◆ Page text ◆
▬▬▬▬▬▬▬▬▬▬

The Surgical Treatment of Deep Infection in the Native Shoulder Joint

Document Type : RESEARCH PAPER


1 Sidney Kimmel Medical College, Thomas Jefferson University, Philadelphia, PA, USA

2 Rothman Orthopaedic Institute, Thomas Jefferson University Hospitals, Philadelphia, PA, USA

3 1 Sidney Kimmel Medical College, Thomas Jefferson University, Philadelphia, PA, USA 2 Rothman Orthopaedic Institute, Thomas Jefferson University Hospitals, Philadelphia, PA, USA


Background: The overall clinical picture surrounding native shoulder infections, and, in particular, the associated
long-term functional outcomes of treatment are presently underreported. The purpose of this study is to examine the
demographics, diagnostic and treatment strategies, and functional outcomes of isolated shoulder joint sepsis treated
with surgical irrigation and debridement (I&D).
Methods: All patients treated with I&D for native shoulder sepsis between 2007 – 2017 were identified. Those without
a minimum of one-year follow-up were excluded. Functional outcomes scores, reoperations, and predictors of poor
outcome were evaluated.
Results: Twenty-three patients were included in the final study population. Mean age-adjusted CCI score was 4.1 (SD
= 3.4, Range = 0 – 10). Twelve patients (52.2%) were treated with open I&D, while 11 patients (47.8%) were treated
arthroscopically. Nine patients (39.1%) required multiple I&Ds (mean total number of I&Ds = 1.7, SD = 1.0, Range:
1 – 4). Five patients (21.7%) had at least one documented reinfection after their initial hospitalization, with the initial
recurrence of infection occurring 2 – 15 months after the index procedure. Mean ASES score at final follow-up was 55.3
(SD = 26.7, Range: 5.8 – 98.3) and mean SANE score was 53.3 (SD = 30.6, Range: 0 – 100). Stepwise multiple linear
regression modeling identified intravenous drug abuse as the most significant predictor for final ASES score [F(1,18)
= 6.12, p = .024, adjusted R2 = .254].
Conclusion: Following isolated shoulder joint sepsis, infection clearance and acceptable functional outcomes can be
achieved using surgical I&D followed by a course of antibiotics, but outcomes are variable.

▬▬▬▬▬▬▬▬▬▬

◆ Study material ◆

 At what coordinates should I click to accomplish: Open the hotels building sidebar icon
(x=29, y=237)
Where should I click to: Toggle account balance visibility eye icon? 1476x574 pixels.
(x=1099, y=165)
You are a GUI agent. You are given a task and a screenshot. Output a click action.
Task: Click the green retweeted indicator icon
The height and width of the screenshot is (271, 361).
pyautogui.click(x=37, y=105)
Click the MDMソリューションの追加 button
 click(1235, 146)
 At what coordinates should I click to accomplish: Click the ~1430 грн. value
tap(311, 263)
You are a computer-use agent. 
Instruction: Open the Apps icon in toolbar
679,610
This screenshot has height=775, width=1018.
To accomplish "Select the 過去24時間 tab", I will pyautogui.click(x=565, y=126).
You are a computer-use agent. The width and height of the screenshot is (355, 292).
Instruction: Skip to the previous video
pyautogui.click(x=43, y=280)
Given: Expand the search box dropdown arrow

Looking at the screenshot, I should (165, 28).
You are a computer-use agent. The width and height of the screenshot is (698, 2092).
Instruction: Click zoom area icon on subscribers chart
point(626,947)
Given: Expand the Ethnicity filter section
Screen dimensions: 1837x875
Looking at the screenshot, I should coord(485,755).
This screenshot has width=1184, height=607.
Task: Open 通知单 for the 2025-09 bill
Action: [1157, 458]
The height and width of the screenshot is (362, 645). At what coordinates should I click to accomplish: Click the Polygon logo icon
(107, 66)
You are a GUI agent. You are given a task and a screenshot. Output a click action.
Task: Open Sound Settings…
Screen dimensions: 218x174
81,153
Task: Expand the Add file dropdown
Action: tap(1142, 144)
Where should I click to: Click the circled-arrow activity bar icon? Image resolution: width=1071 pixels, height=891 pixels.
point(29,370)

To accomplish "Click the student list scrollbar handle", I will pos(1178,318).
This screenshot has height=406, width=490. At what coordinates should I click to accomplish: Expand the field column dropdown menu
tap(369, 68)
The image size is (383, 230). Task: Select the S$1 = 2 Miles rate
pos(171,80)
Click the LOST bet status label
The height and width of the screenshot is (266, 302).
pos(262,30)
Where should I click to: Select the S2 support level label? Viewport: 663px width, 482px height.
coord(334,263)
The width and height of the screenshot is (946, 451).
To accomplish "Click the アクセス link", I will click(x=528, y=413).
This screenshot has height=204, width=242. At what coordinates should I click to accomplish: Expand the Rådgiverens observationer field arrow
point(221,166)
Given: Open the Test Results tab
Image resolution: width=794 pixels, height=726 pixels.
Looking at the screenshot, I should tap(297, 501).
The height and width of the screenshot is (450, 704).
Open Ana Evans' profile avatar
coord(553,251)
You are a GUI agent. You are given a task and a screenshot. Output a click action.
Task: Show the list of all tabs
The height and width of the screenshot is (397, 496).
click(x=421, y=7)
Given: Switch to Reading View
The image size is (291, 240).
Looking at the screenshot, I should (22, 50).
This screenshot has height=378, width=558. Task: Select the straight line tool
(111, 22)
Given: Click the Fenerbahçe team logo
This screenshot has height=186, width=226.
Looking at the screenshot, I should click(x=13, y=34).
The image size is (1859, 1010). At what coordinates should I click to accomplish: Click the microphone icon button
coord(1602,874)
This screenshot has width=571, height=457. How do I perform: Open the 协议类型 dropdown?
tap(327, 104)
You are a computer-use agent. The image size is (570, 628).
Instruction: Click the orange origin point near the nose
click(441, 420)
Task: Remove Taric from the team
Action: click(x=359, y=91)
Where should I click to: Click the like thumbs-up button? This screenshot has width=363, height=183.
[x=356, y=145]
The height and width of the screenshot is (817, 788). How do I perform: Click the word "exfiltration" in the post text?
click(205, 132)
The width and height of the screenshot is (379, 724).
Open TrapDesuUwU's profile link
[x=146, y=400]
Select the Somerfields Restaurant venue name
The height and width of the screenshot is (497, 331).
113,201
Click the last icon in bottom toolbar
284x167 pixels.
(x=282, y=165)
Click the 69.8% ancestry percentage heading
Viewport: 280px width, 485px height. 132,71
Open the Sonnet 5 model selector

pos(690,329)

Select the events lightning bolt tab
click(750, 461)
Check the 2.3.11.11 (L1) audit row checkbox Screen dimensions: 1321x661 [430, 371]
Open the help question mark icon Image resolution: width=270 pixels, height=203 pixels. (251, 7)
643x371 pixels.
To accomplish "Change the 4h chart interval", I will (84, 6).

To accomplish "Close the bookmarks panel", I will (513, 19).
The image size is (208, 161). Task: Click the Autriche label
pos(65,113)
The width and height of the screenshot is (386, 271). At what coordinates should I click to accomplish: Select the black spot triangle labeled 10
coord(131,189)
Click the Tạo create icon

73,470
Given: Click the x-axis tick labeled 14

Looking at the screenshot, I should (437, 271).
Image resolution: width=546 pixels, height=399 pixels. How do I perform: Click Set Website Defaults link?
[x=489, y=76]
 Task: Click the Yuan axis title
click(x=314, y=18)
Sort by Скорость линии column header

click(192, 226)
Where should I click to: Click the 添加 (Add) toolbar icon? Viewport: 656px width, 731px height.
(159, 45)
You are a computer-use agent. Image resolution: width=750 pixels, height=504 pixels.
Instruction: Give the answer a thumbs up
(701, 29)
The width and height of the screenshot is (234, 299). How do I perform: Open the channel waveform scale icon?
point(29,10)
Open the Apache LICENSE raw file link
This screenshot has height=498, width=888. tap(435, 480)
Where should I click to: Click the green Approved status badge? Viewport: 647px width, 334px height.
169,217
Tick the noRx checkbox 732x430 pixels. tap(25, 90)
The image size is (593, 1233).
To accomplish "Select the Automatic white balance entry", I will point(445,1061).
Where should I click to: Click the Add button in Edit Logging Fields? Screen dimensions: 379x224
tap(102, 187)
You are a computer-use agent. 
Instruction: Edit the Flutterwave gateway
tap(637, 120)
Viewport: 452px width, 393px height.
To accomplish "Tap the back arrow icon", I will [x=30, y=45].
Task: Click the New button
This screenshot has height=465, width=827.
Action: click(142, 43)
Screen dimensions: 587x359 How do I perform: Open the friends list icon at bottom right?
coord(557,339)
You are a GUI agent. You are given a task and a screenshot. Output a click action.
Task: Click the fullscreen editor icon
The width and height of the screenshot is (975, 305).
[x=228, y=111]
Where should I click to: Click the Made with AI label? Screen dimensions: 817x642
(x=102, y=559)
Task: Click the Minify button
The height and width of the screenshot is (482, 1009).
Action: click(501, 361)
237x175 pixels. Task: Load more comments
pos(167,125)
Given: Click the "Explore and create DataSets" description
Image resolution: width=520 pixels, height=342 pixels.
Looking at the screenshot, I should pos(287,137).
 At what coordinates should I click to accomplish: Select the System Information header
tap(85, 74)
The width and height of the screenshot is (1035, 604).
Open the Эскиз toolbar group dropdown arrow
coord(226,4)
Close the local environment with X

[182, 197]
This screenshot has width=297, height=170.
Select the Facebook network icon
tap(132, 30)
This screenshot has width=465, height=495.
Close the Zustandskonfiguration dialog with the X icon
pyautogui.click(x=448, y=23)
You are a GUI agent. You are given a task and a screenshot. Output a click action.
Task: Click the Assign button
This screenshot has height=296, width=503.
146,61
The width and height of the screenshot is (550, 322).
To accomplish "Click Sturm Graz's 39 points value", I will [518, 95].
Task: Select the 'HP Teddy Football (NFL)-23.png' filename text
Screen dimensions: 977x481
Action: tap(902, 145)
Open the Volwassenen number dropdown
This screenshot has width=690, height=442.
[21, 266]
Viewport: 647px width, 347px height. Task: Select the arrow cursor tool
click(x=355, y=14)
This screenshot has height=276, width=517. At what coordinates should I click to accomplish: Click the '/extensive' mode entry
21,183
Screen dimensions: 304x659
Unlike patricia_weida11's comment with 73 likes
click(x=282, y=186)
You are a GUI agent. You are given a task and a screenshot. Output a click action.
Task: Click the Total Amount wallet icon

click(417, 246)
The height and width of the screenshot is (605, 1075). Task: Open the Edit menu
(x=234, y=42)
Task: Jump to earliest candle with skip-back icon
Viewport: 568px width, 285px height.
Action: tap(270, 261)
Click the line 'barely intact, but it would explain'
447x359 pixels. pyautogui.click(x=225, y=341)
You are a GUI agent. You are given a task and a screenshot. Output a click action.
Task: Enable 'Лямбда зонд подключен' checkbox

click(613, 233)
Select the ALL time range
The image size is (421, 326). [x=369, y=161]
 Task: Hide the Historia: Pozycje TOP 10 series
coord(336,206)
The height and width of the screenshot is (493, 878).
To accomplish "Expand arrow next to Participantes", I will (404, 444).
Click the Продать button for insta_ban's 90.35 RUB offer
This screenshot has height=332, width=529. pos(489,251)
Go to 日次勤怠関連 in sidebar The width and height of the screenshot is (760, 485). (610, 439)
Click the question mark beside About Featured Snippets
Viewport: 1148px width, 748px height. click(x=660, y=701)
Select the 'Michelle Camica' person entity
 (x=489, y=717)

▬▬▬▬▬▬▬▬▬▬

Reproduce the full text of the research paper on deep shoulder joint infection above, word for word, from its title through its conclusion.

◆ Solution to the problem ◆
The Surgical Treatment of Deep Infection in the Native Shoulder Joint

Document Type : RESEARCH PAPER


1 Sidney Kimmel Medical College, Thomas Jefferson University, Philadelphia, PA, USA

2 Rothman Orthopaedic Institute, Thomas Jefferson University Hospitals, Philadelphia, PA, USA

3 1 Sidney Kimmel Medical College, Thomas Jefferson University, Philadelphia, PA, USA 2 Rothman Orthopaedic Institute, Thomas Jefferson University Hospitals, Philadelphia, PA, USA


Background: The overall clinical picture surrounding native shoulder infections, and, in particular, the associated
long-term functional outcomes of treatment are presently underreported. The purpose of this study is to examine the
demographics, diagnostic and treatment strategies, and functional outcomes of isolated shoulder joint sepsis treated
with surgical irrigation and debridement (I&D).
Methods: All patients treated with I&D for native shoulder sepsis between 2007 – 2017 were identified. Those without
a minimum of one-year follow-up were excluded. Functional outcomes scores, reoperations, and predictors of poor
outcome were evaluated.
Results: Twenty-three patients were included in the final study population. Mean age-adjusted CCI score was 4.1 (SD
= 3.4, Range = 0 – 10). Twelve patients (52.2%) were treated with open I&D, while 11 patients (47.8%) were treated
arthroscopically. Nine patients (39.1%) required multiple I&Ds (mean total number of I&Ds = 1.7, SD = 1.0, Range:
1 – 4). Five patients (21.7%) had at least one documented reinfection after their initial hospitalization, with the initial
recurrence of infection occurring 2 – 15 months after the index procedure. Mean ASES score at final follow-up was 55.3
(SD = 26.7, Range: 5.8 – 98.3) and mean SANE score was 53.3 (SD = 30.6, Range: 0 – 100). Stepwise multiple linear
regression modeling identified intravenous drug abuse as the most significant predictor for final ASES score [F(1,18)
= 6.12, p = .024, adjusted R2 = .254].
Conclusion: Following isolated shoulder joint sepsis, infection clearance and acceptable functional outcomes can be
achieved using surgical I&D followed by a course of antibiotics, but outcomes are variable.